Metadata has become important on the web because of the need to find useful information from the mass of information available. Manually-created metadata adds value because it ensures consistency. If one webpage about a topic contains a word or phrase, then all webpages about that topic should contain that same word. It also ensures variety, so that if one topic has two names, each of these names will be used. For example, an article about sports utility vehicles would also be given the metadata keywords '4 wheel drives', '4WDs' and four wheel drives', as this is what they are known as in Australia.

For an example of Metadata for an Audio CD look at the MusicBrainz project, or the Musicbrainz Metadata Initiative (http://www.musicbrainz.org/MM/)

Some filesystems keep metadata about files off-band[?] while others keep it in the filename[?] or inside the file. Examples of metadata are the filetype[?], abstracts, icons[?]. Examples of filesystems that keep metadata separate but related to the actual data are the BFS[?] of BeOS, HPFS of OS/2 and ReiserFS of Linux.

See also XML, RDF, Dublin Core, Kendra initiative, MOF

See also meta tags


Metadata® is the name of a US corporation and a registered trademark in the United States.

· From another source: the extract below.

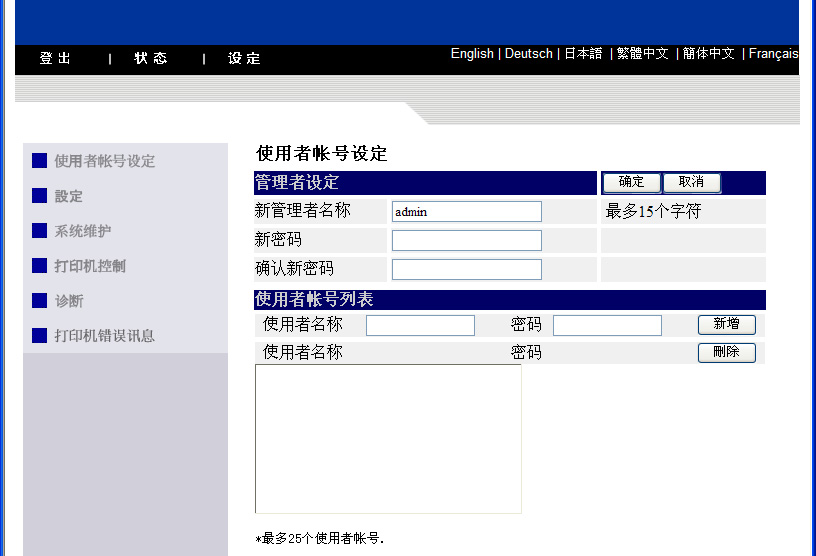Click the blue square beside 打印机控制
The image size is (816, 556).
pyautogui.click(x=40, y=266)
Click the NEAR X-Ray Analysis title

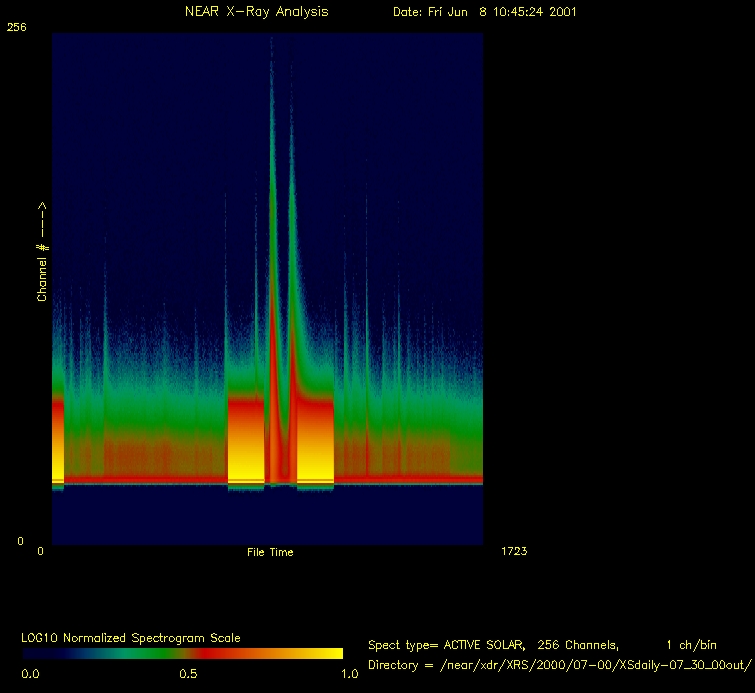pyautogui.click(x=256, y=12)
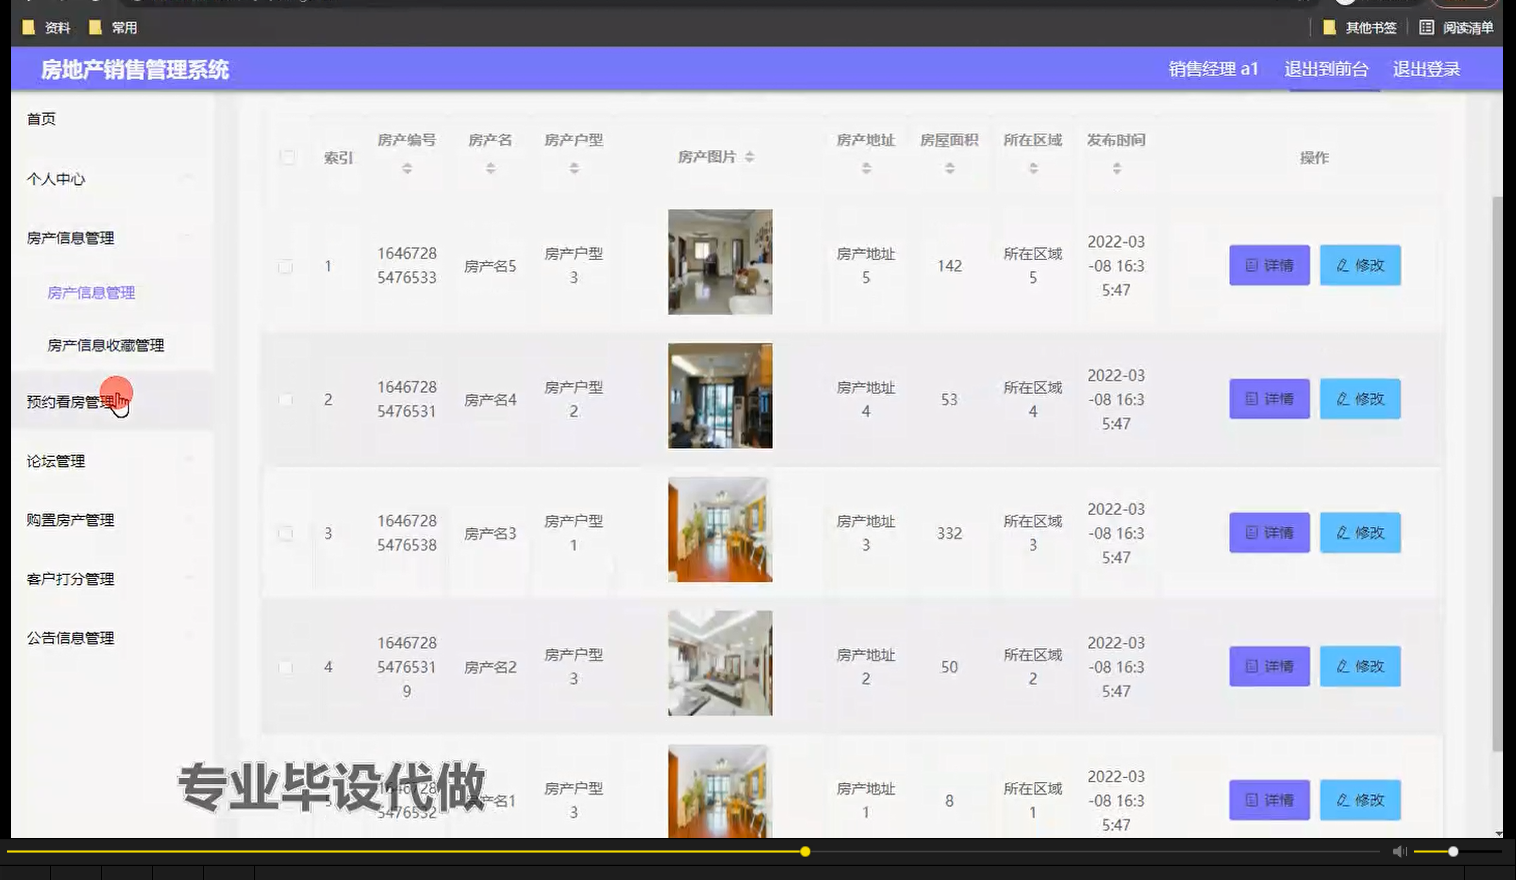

In the early summer of 1969, Jack E. Myers[?] coined the term "metadata" and first used it in print in a 1973 product brochure. He intentionally designed it to be a term with no particular meaning. A data and publication search at that time did not discover any prior use either of the word "metadata" or "meta data." The word Metadata® was registered in 1986 as a trademark (U.S. Trademark Registration No. 1,409,206) belonging to The Metadata Company. The trademark was granted "incontestable" status in 1991. Metadata is a proprietary mark which stands for The Metadata Company.

The Metadata Company has attempted to threaten people legally into not using the word "metadata" in the generic sense. Many people believe that due to the widespread use of the word "metadata" in the generic sense as "data about data", it is likely that the "Metadata" trademark has entered the public domain by becoming a general term. This was the legal opinion expressed by the Office of the Solicitor of the United States Department of the Interior to the Federal Geographic Data Committee when the latter was threatened by Metadata's lawyers for its use of the word "metadata" in a generic sense. However, no judge has as yet ruled the trademark invalid.